_WHAT TO WORK ON_. Rewrite the entries below as a numbered list, leaving out the blank lines.

_DATASET EXTRACT_.
□ □ □ □
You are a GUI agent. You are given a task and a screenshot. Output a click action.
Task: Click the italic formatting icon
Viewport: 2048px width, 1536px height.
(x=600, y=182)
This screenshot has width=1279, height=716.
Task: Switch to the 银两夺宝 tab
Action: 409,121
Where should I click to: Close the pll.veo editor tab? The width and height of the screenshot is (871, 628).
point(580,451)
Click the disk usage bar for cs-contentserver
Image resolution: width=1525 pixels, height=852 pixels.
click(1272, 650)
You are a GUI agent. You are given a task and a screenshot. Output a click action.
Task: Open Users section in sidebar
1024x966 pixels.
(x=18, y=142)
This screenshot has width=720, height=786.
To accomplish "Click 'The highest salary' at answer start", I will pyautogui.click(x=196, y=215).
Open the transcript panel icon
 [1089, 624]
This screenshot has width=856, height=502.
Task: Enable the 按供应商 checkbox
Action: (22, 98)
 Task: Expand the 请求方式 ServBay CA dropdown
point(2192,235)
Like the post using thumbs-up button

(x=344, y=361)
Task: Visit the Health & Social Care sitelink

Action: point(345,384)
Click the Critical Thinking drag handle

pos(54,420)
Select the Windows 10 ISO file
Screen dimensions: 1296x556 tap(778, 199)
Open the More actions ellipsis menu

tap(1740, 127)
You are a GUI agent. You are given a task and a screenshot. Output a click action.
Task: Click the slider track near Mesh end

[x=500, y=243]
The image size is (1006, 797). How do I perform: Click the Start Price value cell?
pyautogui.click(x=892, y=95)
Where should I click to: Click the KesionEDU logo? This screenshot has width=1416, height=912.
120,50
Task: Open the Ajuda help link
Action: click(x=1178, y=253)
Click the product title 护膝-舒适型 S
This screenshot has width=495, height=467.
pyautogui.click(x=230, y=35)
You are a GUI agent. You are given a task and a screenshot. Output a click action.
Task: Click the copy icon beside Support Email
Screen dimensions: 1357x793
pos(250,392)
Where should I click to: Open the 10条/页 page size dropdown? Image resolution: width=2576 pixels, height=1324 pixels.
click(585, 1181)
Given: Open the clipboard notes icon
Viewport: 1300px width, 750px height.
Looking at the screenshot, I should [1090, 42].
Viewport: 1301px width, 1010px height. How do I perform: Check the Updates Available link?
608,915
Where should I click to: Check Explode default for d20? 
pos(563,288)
□ □ □ □
_WRITTEN RESPONSE_.
1. You are a GUI agent. You are given a task and a screenshot. Output a click action.
2. Task: Click the italic formatting icon
3. Viewport: 2048px width, 1536px height.
4. (x=600, y=182)
5. This screenshot has width=1279, height=716.
6. Task: Switch to the 银两夺宝 tab
7. Action: 409,121
8. Where should I click to: Close the pll.veo editor tab? The width and height of the screenshot is (871, 628).
9. point(580,451)
10. Click the disk usage bar for cs-contentserver
11. Image resolution: width=1525 pixels, height=852 pixels.
12. click(1272, 650)
13. You are a GUI agent. You are given a task and a screenshot. Output a click action.
14. Task: Open Users section in sidebar
15. 1024x966 pixels.
16. (x=18, y=142)
17. This screenshot has width=720, height=786.
18. To accomplish "Click 'The highest salary' at answer start", I will pyautogui.click(x=196, y=215).
19. Open the transcript panel icon
20.  [1089, 624]
21. This screenshot has width=856, height=502.
22. Task: Enable the 按供应商 checkbox
23. Action: (22, 98)
24.  Task: Expand the 请求方式 ServBay CA dropdown
25. point(2192,235)
26. Like the post using thumbs-up button
27. (x=344, y=361)
28. Task: Visit the Health & Social Care sitelink
29. Action: point(345,384)
30. Click the Critical Thinking drag handle
31. pos(54,420)
32. Select the Windows 10 ISO file
33. Screen dimensions: 1296x556 tap(778, 199)
34. Open the More actions ellipsis menu
35. tap(1740, 127)
36. You are a GUI agent. You are given a task and a screenshot. Output a click action.
37. Task: Click the slider track near Mesh end
38. [x=500, y=243]
39. The image size is (1006, 797). How do I perform: Click the Start Price value cell?
40. pyautogui.click(x=892, y=95)
41. Where should I click to: Click the KesionEDU logo? This screenshot has width=1416, height=912.
42. 120,50
43. Task: Open the Ajuda help link
44. Action: click(x=1178, y=253)
45. Click the product title 护膝-舒适型 S
46. This screenshot has width=495, height=467.
47. pyautogui.click(x=230, y=35)
48. You are a GUI agent. You are given a task and a screenshot. Output a click action.
49. Task: Click the copy icon beside Support Email
50. Screen dimensions: 1357x793
51. pos(250,392)
52. Where should I click to: Open the 10条/页 page size dropdown? Image resolution: width=2576 pixels, height=1324 pixels.
53. click(585, 1181)
54. Given: Open the clipboard notes icon
55. Viewport: 1300px width, 750px height.
56. Looking at the screenshot, I should [1090, 42].
57. Viewport: 1301px width, 1010px height. How do I perform: Check the Updates Available link?
58. 608,915
59. Where should I click to: Check Explode default for d20? 
60. pos(563,288)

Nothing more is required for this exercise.